The Lee laboratory focus on early heart development, particularly as it pertains to mechanisms causing congenital heart disease in humans.
We currently study the genetic pathways leading to and emanating from the early cardiac transcription factor, Nkx2-5, which has long been associated with congenital anomalies. Alteration of Nkx2-5 expression levels has a profound effect on development of the Second Heart Field (SHF), a distinct set of heart precursors which gives rise to both outflow tract (OFT) and right ventricle at the aortic pole of the embryonic heart. Disruption of Nkx2-5 expression in mouse models results in a spectrum of defects from severe hypoplasia of OFT and right ventricle to milder OFT rotation or alignment defects such as double outlet right ventricle (DORV). Missense mutations of Nkx2-5 in human kindreds are similarly associated with OFT defects like DORV and Tetralogy of Fallot. This represents a significant clinical association: of the congenital heart anomalies that occur in nearly one percent of all human live births, nearly one-third involve the OFT and associated aorta and pulmonary artery.
Our efforts are directed towards two main pathways to discovery:
Identification of the direct downstream gene targets of the Nkx2-5 transcription factor in cells of the second heart field.
Delineation of the transcriptional regulation of Nkx2-5 in second heart field.
The Lee laboratory has also begun a pilot effort to understand the linkage between ectopic expression of Nkx2-5 in human placenta, and pre-eclampsia, or hypertension and proteinuria in pregnancy. Pre-eclampsia (PE) occurs in 2-7% of all pregnancies, and is a leading cause of maternal morbidity and premature birth. We have recently found unusually high levels of Nkx2.5 expression in placental trophoblast cells in a subset of women with early onset and severe pre-eclampsis (EOSPE) associated with high levels of an emerging marker of pre-eclampsia, the anti-angiogenic factor sFlt-1. We hypothesize that this linkage is due to the activation of expression of an Nkx2-5 target gene, khdrbs1/Sam68, which may influence production of sFlt-1 transcripts through regulation of alternative mRNA splicing of the parent VEGFR1 RNA.

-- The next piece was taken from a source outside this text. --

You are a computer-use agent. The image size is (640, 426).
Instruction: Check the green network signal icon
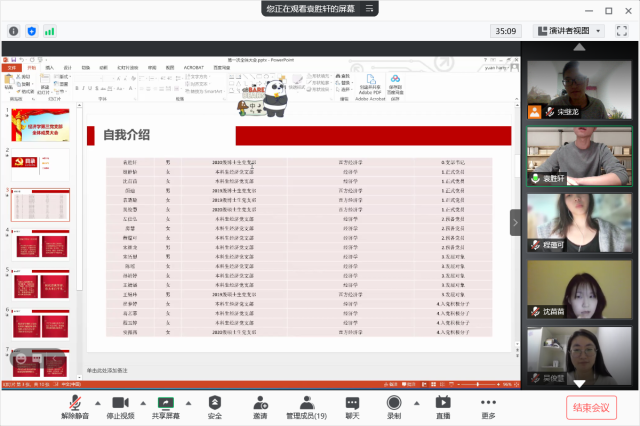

Interestingly, the statistical linkage between Nkx2-5 and sFlt-1 levels show racial differences, which may lead to novel insights into both distinct causes of PE between individuals, and the factors related to differential disease incidence and severity between racial groups.
Lee lab PE research efforts are directed toward human and animal model efforts:
Expanded human tissue expression profiling to further explore racial and etiologic associations between elevated Nkx2-5 and target gene expression and disease.
Use of mouse models testing the effect of abnormal Nkx2-5 expression in the placenta on development and maternal morbidity during pregnancy.